Before this change, a workflow that wrote runs-on: ubuntu-latest would always find a runner. The label is the GitHub-managed catch-all that points at whatever the current default Ubuntu image is. After the toggle, that label stops resolving at the org level. A workflow that asks for it gets nothing, and the platform team decides what runners are reachable instead. The intended replacement is a curated pool, whether that is GitHub's larger runners, custom images, or a runner group reference.

The admin surface lives in Settings, under the hosted runner controls. The changelog ties this to the existing runner-groups documentation rather than introducing a parallel concept.

The catalogue becomes the policy

A standard-label allowlist is the kind of switch platform teams have been simulating with policy bots and merge-time YAML scans. None of those handle the failure mode that actually matters: a developer writes runs-on: ubuntu-latest and bypasses whatever hardened image the platform team has been investing in. Once the label is off at the org, the path of least resistance changes. Workflows have to name a runner that exists in the org's catalogue, which makes the catalogue itself the policy.

Rollback is shallow. The checkbox flips back, and ubuntu-latest resolves again. The toil cost lands earlier, in the catalogue. Every job that previously implied a default now has to declare a runner the platform team is willing to vouch for, and somebody has to keep that list alive.

Caveats in the release text

Two caveats sit in the post itself. The macOS controls are gated to Team and Enterprise plans, so smaller organizations do not see them. Network configurations are not supported for macOS runners at this time, per the changelog, which leaves macOS jobs out of the egress-controlled networking story that other hosted runners can join.

The release does not enumerate which other standard labels the toggle covers, and it does not name a default state for organizations that ignore the setting.
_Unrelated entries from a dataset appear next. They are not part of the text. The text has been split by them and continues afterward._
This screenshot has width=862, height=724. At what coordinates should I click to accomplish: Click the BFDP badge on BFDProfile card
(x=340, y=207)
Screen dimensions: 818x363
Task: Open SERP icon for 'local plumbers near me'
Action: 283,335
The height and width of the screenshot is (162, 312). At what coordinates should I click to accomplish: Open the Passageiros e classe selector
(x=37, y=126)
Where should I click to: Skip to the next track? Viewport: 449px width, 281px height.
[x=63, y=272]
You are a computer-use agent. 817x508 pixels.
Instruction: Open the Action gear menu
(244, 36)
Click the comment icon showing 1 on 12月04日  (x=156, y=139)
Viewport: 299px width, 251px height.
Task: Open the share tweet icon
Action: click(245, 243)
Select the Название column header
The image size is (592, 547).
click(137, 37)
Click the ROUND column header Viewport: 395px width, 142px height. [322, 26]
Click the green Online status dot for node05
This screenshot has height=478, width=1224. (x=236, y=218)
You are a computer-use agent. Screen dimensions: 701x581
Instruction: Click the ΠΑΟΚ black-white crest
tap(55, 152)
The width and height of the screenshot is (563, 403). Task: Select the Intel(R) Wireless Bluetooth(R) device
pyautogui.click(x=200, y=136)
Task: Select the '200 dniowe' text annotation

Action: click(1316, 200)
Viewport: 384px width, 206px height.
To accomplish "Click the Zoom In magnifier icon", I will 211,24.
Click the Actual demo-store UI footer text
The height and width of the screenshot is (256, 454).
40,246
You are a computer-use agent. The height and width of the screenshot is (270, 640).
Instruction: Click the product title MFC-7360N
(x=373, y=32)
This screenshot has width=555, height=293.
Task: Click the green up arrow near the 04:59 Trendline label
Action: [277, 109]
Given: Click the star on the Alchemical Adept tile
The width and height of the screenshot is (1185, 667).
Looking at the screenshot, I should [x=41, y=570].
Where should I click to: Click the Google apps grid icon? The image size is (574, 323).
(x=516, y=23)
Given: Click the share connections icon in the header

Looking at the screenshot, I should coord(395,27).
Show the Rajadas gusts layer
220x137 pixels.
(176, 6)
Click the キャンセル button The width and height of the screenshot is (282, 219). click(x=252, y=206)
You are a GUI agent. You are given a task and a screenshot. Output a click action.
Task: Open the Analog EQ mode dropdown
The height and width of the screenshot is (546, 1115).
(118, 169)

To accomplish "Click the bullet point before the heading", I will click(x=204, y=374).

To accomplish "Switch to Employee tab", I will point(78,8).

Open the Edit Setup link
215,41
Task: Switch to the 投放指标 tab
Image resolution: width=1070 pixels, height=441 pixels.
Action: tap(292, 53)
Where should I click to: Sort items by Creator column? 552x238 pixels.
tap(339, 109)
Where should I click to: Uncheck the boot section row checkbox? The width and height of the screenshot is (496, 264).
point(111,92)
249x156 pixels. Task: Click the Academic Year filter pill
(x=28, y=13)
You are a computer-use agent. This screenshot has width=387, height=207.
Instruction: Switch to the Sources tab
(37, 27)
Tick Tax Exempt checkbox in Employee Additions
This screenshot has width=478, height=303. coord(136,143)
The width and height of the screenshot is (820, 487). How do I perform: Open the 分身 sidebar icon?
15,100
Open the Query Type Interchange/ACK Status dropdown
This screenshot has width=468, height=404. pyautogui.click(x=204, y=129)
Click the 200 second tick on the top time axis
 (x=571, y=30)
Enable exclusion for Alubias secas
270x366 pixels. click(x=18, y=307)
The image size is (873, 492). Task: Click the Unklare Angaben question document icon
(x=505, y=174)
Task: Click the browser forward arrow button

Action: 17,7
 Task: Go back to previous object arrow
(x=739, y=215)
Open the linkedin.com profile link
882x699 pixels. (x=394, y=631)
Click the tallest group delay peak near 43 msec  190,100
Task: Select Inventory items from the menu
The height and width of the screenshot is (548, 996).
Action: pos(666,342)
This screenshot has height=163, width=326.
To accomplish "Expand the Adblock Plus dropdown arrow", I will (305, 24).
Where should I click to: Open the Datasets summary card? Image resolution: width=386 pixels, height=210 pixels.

The screenshot example names ubuntu-latest. The prose says "such as," and stops there. Treating anything beyond that as undocumented is the safer read until the docs catch up.

What lands on the platform team's plate

The work after this rolls out is the unglamorous part: an audit of every workflow that hard-codes ubuntu-latest, a migration plan to a named runner pool, and a deprecation window before the toggle flips. The lever now exists. The catalogue still has to be built.